Bertram Felgenhauer wrote:
Having to rely on GC to close the fds quickly enough is another problem; can this be solved on the library side, maybe by performing GCs when running out of FDs?
Claus Reinke wrote:
in good old Hugs, for instance, we find in function newHandle in src/iomonad.c [...snip...] /* Search for unused handle*/ /* If at first we don't */ /* succeed, garbage collect*/ /* and try again ... */ /* ... before we give up */
so, instead of documenting limitations and workarounds, this issue should be fixed in GHC as well.
This may help in some cases but it cannot be relied upon. Finalizers are always run in a separate thread (must be, see http://www.hpl.hp.com/techreports/2002/HPL-2002-335.html). Thus, even if you force a GC when handles are exhausted, as hugs seems to do, there is no guarantee that by the time the GC is done the finalizers have freed any handles (assuming that the GC run really detects any handles to be garbage). Cheers Ben

[trigger garbage collection when open runs out of free file descriptors, then try again]

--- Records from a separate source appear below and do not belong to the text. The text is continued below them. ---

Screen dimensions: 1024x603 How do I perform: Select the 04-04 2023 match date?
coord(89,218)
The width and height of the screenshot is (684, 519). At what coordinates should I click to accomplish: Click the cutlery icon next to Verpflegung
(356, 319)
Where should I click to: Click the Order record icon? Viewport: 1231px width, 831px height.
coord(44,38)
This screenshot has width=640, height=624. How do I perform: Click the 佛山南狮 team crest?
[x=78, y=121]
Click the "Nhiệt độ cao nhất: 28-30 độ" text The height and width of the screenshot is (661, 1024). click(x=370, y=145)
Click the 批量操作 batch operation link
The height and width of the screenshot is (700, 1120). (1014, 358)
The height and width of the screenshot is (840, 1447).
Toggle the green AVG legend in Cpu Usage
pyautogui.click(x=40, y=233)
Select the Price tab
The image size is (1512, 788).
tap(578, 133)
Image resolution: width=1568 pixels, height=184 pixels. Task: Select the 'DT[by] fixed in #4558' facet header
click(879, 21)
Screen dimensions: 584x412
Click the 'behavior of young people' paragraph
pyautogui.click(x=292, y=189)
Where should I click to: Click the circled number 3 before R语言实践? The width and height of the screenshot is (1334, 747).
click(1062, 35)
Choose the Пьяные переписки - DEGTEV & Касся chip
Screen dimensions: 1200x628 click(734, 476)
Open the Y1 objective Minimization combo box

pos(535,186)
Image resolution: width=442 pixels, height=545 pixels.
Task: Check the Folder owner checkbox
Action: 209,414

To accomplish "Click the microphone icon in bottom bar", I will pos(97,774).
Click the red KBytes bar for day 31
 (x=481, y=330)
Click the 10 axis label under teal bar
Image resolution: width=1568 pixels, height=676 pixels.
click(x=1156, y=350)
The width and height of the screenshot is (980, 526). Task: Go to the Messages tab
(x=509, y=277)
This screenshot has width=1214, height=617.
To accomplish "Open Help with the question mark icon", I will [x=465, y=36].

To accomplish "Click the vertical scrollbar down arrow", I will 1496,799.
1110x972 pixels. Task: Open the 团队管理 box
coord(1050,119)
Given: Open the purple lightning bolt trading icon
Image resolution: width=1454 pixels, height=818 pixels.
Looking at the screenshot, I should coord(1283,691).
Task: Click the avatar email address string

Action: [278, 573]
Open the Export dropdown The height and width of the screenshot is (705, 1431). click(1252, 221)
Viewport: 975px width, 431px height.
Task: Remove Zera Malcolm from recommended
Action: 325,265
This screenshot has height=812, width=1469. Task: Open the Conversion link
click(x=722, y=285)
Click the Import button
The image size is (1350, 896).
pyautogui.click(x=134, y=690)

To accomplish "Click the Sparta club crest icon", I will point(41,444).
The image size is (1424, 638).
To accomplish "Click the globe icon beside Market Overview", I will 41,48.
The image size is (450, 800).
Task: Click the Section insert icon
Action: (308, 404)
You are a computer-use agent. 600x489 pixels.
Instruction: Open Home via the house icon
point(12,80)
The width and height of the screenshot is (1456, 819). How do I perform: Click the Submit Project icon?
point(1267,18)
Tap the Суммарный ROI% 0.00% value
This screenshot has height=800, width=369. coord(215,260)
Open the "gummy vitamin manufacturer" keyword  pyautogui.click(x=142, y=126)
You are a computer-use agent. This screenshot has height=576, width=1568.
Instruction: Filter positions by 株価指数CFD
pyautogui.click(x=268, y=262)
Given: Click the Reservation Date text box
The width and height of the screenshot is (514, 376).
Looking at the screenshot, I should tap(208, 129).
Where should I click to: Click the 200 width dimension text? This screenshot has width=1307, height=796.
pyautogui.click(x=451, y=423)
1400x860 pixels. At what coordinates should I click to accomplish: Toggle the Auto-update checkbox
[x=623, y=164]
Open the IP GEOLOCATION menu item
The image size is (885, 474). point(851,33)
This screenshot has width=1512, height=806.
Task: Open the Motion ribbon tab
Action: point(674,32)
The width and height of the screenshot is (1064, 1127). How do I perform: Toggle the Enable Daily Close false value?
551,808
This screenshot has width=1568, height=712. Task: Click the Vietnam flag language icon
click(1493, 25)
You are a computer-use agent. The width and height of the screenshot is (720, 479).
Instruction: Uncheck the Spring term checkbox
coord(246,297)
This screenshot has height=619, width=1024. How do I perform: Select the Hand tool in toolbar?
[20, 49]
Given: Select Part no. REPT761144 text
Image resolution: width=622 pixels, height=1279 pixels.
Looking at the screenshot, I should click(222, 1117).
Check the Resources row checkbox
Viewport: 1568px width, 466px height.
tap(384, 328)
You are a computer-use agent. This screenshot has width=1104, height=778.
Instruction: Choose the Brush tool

so, instead of documenting limitations and workarounds, this issue should be fixed in GHC as well.
This may help in some cases but it cannot be relied upon. Finalizers are always run in a separate thread (must be, see http://www.hpl.hp.com/techreports/2002/HPL-2002-335.html). Thus, even if you force a GC when handles are exhausted, as hugs seems to do, there is no guarantee that by the time the GC is done the finalizers have freed any handles (assuming that the GC run really detects any handles to be garbage).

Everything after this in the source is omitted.